Sunday, January 2, 2011

Who is Your Doctor Sleeping With? Maybe Nobody.

"I'll sleep when you are dead,"
With apologies to Warren Zevon
http://abcnews.go.com/Health/Sleep/sleep-deprived-surgeons-disclose-lack-sleep/story?id=12500360
http://www.medicalnewstoday.com/articles/15551.php

A surgeon once told me that he spent a month of his residency on the service of the famous surgeon Dr. Debakey. He said he never got more than 2 hours of sleep a day during the entire month. His most intense memory was seeing a medical student fall asleep and dropping into the surgical field after being awake 36 hours in a row. Dr. Debakey would operate on 16 patients in a day, until he was in his 80's.

I knew I would never be a surgeon the first night of my surgical rotation in medical school. We would spend our normal 16 hour day, then stay up all night admitting patients. We then had the privilege of holding retractors during the surgeries on the patients we admitted the following day. Hopefully one could then go home for 8 hours, and do it all again the next day. I have never been able to stay up much past midnight, and was not only miserable, but almost dysfunctional the entire rotation. Spending the five years of a surgical residency doing this was pretty much out of the question.

Yet another dirty little secret of medicine is the ubiquity, intensity and impact of sleep deprivation upon both physicians and patients. Large numbers of doctors are practicing in states of both acute and chronic lack of sleep. More importantly, they are not admitting it to either themselves or their patients. Illness does not respect normal circadian rhythms and patient care requires doctors stretching the limits of their endurance. This need has long been appreciated by medical training programs, and learning how to function when tired, hungry and stressed is a key portion of medical training.

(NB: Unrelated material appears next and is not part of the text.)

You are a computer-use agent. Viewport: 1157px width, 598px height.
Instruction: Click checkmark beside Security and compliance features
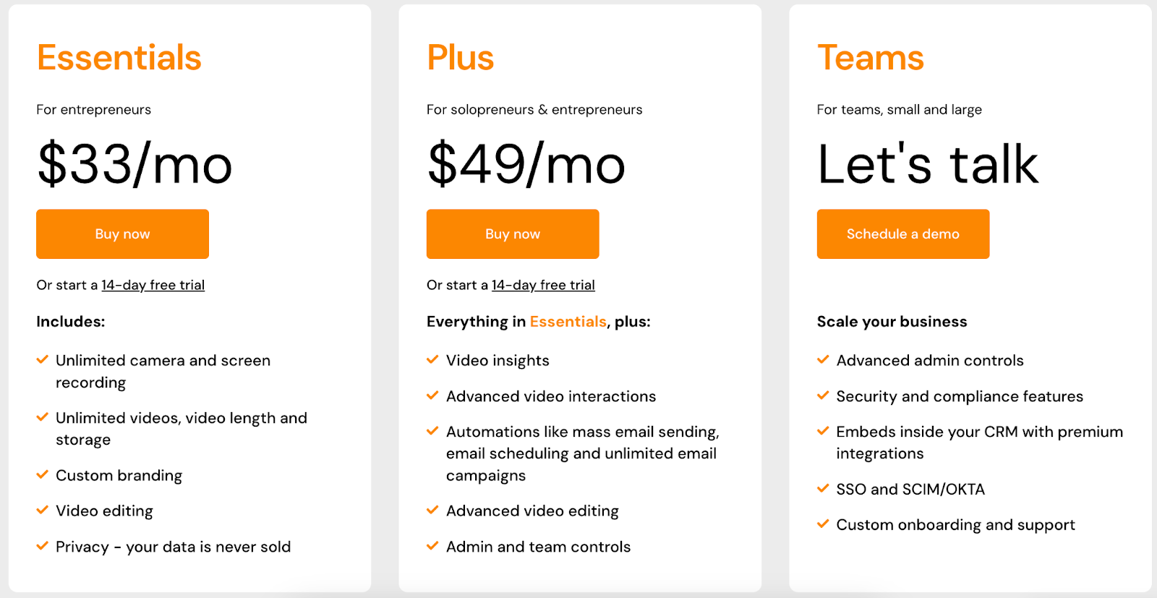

However, somewhere along the way, due to dominance behavior, one-upmanship, machismo, and a bit of sadism, the ability to function without sleep became a symbol of superiority, and a fundamental determinate of medical success . Residents would brag about how many hours they could work, and then party on their day off. Success in residency and fellowship competition was often based on the ability to function in this chronic sleep-deprived state, not upon intelligence or skill. The single most important secret component for success in medicine, the ability to function without sleep, is virtually never discussed.

Many doctors will contend that overcoming fatigue is a matter of will-power. I feel there is also a substantial genetic component. The problem is that sleep deprivation clearly impairs performance to some degree in everyone, even those who seem to function normally, and may be even more ubiquitous than the articles above indicate. More to come.